Read through the records below and copy each line that uses the word "Image".

*** Record excerpts

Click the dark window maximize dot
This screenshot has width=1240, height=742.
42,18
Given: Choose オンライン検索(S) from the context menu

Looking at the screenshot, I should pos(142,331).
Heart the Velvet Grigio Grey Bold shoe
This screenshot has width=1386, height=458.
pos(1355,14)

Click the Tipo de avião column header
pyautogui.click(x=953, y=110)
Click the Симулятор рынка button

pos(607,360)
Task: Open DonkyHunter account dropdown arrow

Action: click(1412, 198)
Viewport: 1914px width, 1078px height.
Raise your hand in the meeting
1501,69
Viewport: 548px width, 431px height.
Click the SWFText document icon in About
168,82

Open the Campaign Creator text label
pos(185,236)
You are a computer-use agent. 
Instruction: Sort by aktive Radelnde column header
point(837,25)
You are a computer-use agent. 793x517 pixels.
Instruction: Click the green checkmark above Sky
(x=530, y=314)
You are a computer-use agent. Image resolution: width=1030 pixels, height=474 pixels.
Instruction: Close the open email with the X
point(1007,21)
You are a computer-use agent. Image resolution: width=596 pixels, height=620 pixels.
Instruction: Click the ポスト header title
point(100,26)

******

■ Output:
You are a computer-use agent. Image resolution: width=1030 pixels, height=474 pixels.
You are a computer-use agent. Image resolution: width=596 pixels, height=620 pixels.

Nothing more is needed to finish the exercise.